**REQUIRED WORK**
A single count is required: the lines of the data below in which the word "agent" occurs.

**WORKING DATA**
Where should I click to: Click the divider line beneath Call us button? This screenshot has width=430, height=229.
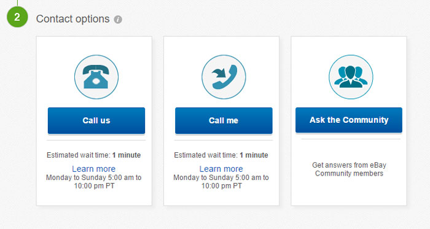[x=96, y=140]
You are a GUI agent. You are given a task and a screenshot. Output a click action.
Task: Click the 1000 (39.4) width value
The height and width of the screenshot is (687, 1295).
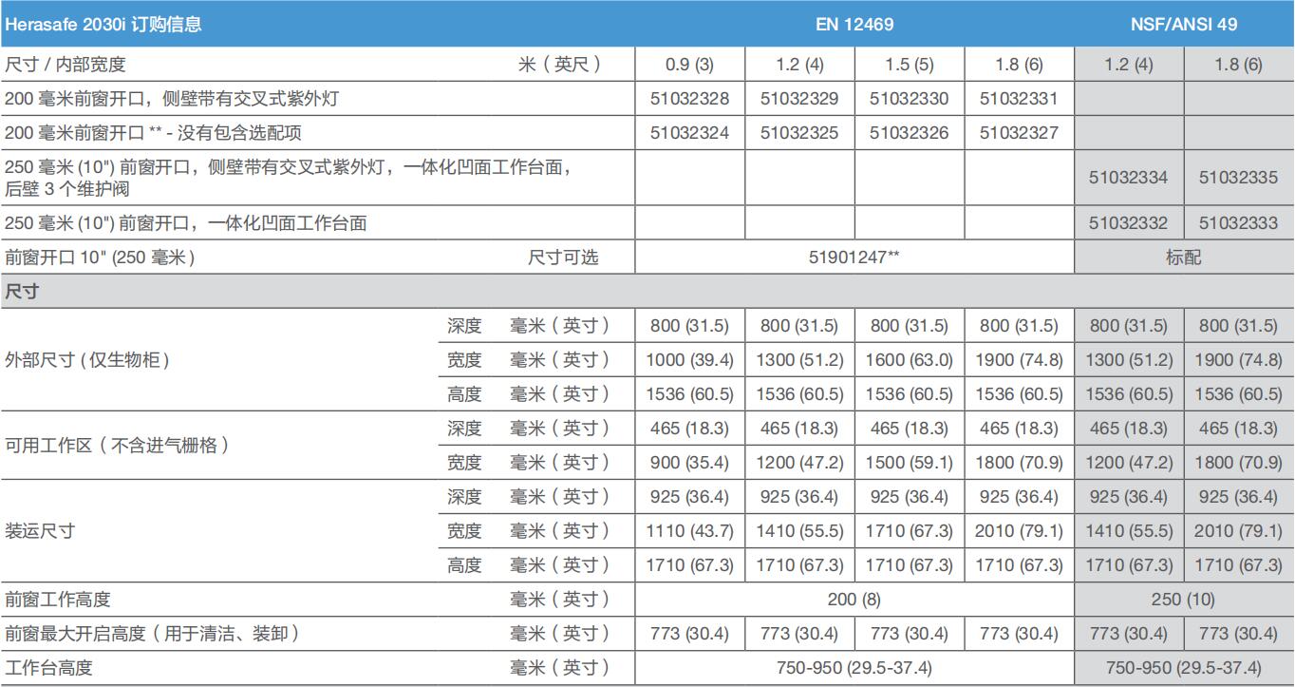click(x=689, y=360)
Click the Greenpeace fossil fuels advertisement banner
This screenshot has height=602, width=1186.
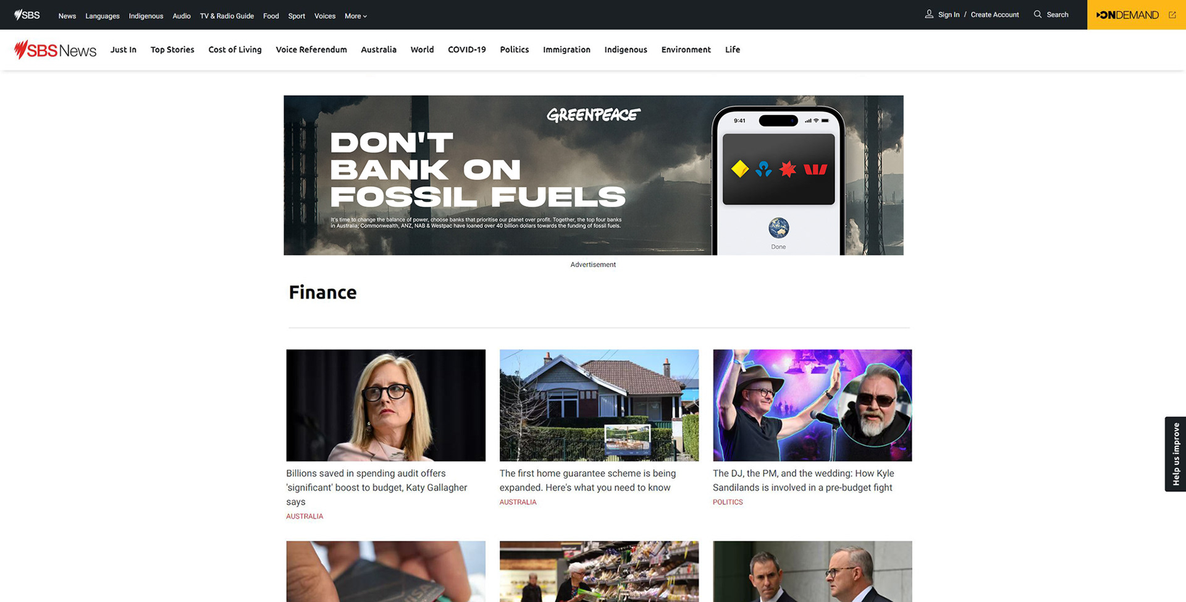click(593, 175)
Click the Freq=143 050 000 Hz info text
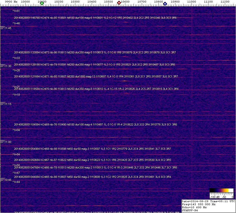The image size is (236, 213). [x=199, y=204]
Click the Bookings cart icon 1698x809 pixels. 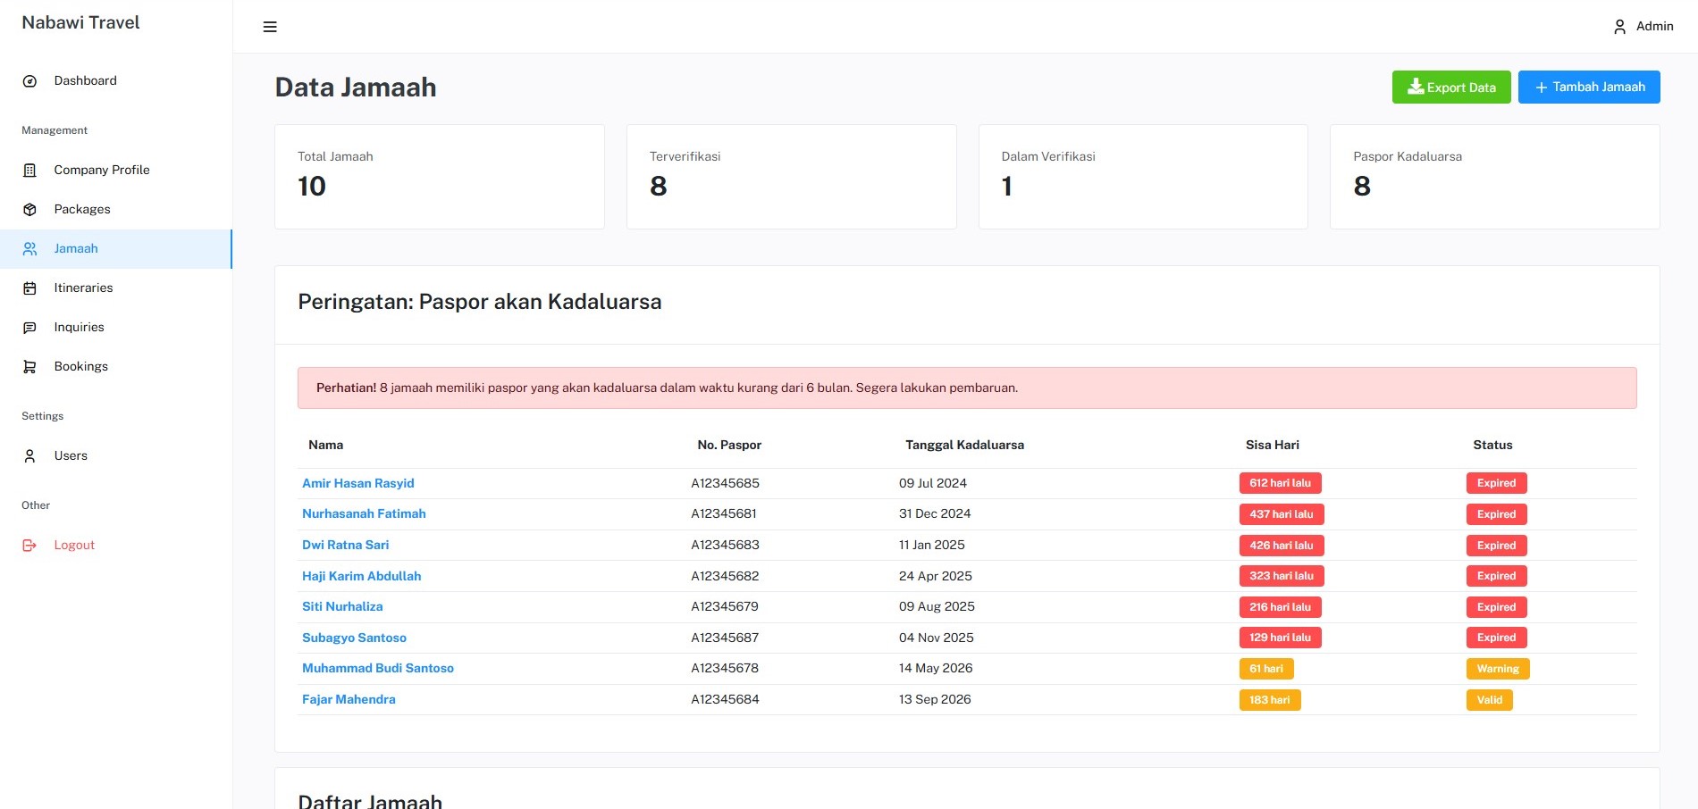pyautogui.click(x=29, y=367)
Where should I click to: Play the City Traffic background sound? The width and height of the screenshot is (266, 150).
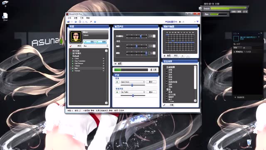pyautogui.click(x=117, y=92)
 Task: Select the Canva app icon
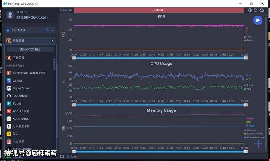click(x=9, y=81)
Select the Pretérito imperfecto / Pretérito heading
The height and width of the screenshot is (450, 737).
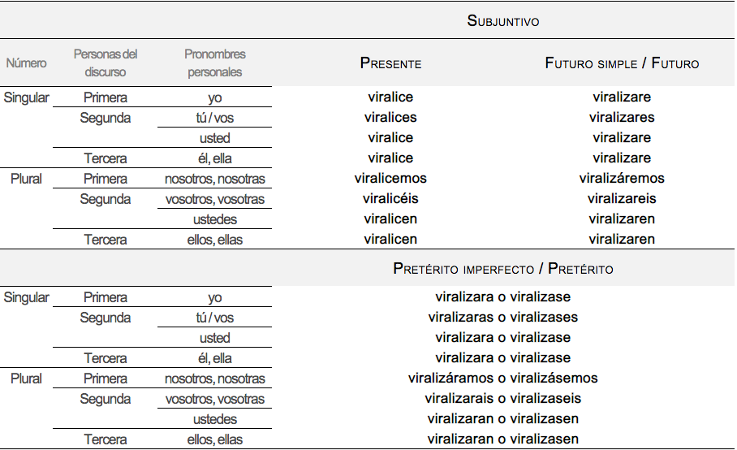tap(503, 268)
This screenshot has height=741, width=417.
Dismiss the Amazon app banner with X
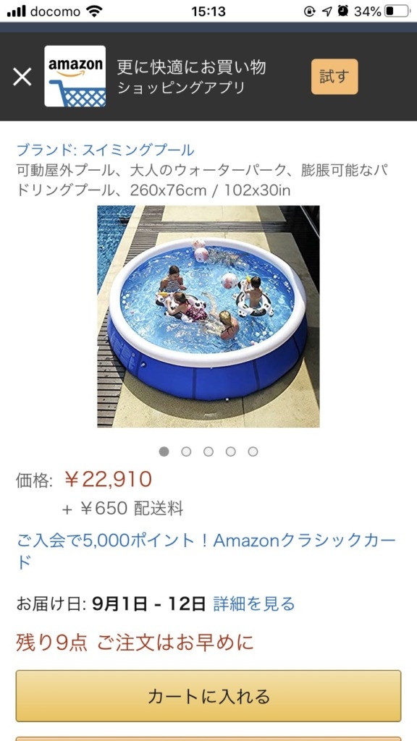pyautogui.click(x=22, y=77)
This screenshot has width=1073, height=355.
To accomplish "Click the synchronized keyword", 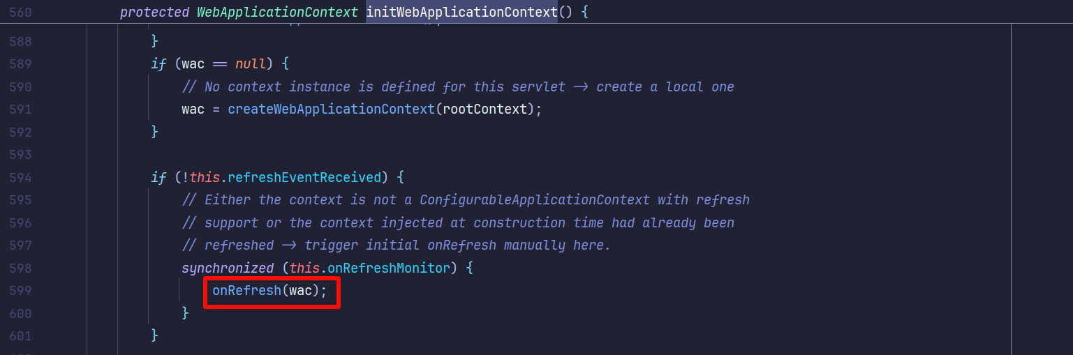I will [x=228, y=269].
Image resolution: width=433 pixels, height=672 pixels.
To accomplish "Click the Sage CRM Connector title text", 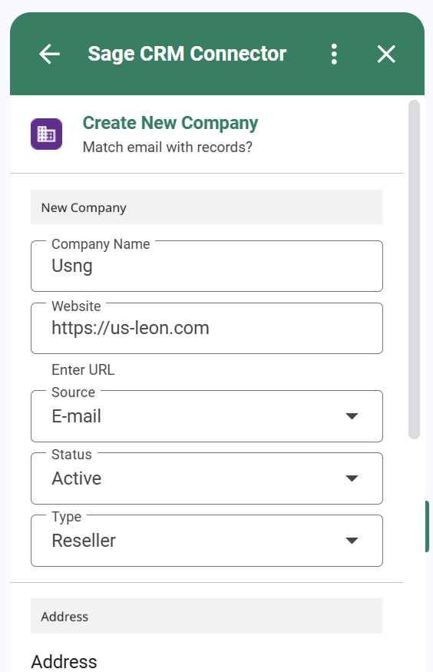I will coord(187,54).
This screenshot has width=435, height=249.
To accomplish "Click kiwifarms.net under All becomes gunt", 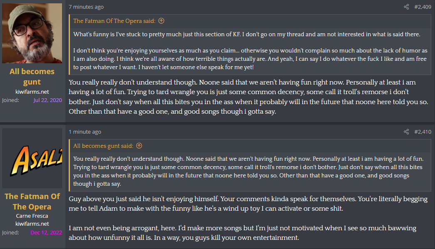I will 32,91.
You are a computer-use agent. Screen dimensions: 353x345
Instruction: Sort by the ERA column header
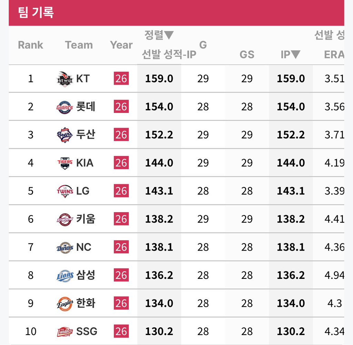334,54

**EXERCISE OUTPUT**
2